Objective: The study was conducted to assess the validity of a self-administered 150-item food frequency questionnaire (FFQ), used in a cohort study on diet and cancer (120,852 men and women, aged 55-69).
Design & subjects: The study was carried out in a subgroup of the cohort (59 men and 50 women) 2 years after the baseline FFQ was completed. A dietary record, kept over three 3-day periods, 4-5 months apart, served as reference method. To evaluate the representativeness of the study population for the entire cohort, a comparison was made with the baseline questionnaire of a random sample of the cohort.
Results: Pearson correlation coefficients between nutrient intakes assessed by the record and the FFQ that was completed afterwards ranged from 0.40 (95% CI: 0.22-0.54) for vitamin B1 to 0.86 (95% CI: 0.80-0.90) for alcohol intake, with correlations for most nutrients between 0.6 and 0.8. Adjustment for energy intake and sex did not materially affect these correlations, except the correlation for fat intake, which changed from 0.72 to 0.52. Correlation coefficients were only slightly modified when the results were extrapolated to the cohort at large. Correction of correlation coefficients for attenuation by day-to-day variance in the record data improved them by 0.07 on average.
Conclusions: It is concluded that the FFQ is able to rank subjects according to intake of food groups and nutrients. Despite a better performance of validation study participants, this conclusion also applies to the cohort at large.

# [Record set]
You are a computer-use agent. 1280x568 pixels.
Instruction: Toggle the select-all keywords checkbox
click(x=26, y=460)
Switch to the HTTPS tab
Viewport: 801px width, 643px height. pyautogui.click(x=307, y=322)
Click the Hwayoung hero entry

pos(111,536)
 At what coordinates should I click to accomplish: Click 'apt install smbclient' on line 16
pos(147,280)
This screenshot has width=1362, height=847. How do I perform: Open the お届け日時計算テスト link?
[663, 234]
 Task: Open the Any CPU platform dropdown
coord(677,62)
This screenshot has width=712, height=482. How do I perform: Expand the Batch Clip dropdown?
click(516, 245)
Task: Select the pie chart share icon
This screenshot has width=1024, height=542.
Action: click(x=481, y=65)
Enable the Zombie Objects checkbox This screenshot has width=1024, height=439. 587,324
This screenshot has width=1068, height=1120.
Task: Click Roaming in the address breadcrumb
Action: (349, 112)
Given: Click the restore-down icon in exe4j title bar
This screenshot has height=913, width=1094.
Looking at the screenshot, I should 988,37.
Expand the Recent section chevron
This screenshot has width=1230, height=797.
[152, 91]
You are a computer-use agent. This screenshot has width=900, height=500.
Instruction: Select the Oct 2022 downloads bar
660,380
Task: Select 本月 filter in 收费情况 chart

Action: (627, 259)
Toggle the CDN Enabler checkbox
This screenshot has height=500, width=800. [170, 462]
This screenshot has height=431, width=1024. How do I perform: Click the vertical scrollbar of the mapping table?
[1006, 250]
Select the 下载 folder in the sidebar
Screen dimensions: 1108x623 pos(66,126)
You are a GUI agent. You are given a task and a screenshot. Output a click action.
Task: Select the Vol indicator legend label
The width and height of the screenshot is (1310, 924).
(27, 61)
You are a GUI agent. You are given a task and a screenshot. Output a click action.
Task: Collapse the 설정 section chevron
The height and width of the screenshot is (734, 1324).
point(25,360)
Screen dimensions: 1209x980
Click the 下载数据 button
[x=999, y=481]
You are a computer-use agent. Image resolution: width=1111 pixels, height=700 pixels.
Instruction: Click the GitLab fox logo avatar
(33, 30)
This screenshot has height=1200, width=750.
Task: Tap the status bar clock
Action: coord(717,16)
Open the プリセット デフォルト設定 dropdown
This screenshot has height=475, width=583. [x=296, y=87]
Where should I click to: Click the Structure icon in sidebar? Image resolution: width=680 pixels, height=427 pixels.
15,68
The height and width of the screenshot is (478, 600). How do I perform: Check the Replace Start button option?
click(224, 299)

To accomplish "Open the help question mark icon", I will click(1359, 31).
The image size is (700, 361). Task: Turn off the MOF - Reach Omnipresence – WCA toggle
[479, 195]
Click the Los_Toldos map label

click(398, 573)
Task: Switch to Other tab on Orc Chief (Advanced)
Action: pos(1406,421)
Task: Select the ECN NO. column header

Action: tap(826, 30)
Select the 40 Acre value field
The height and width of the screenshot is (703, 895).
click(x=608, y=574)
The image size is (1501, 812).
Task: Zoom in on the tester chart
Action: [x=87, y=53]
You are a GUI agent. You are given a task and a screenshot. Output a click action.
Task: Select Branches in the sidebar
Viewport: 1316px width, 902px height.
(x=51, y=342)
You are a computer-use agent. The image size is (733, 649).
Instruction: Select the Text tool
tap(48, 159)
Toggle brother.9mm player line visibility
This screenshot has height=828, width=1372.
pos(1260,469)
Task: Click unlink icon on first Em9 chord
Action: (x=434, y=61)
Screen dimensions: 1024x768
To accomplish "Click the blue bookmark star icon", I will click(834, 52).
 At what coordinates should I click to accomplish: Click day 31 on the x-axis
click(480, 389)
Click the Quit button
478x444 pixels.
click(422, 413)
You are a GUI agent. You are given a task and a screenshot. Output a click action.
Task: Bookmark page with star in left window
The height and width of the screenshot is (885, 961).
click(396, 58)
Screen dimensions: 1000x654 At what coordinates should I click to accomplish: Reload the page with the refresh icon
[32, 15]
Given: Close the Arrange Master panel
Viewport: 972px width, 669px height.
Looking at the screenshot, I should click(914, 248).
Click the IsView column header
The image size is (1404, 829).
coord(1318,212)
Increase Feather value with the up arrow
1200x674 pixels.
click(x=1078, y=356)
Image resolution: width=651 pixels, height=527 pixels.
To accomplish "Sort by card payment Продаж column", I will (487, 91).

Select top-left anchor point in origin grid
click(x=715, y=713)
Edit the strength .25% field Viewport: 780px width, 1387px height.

# [Task prompt]
From the abstract on validating the food frequency questionnaire, write out word for word the passage starting at "Design & subjects: The" and ending at "of the cohort.". The records were taken from a separate source.

# [Reply]
Design & subjects: The study was carried out in a subgroup of the cohort (59 men and 50 women) 2 years after the baseline FFQ was completed. A dietary record, kept over three 3-day periods, 4-5 months apart, served as reference method. To evaluate the representativeness of the study population for the entire cohort, a comparison was made with the baseline questionnaire of a random sample of the cohort.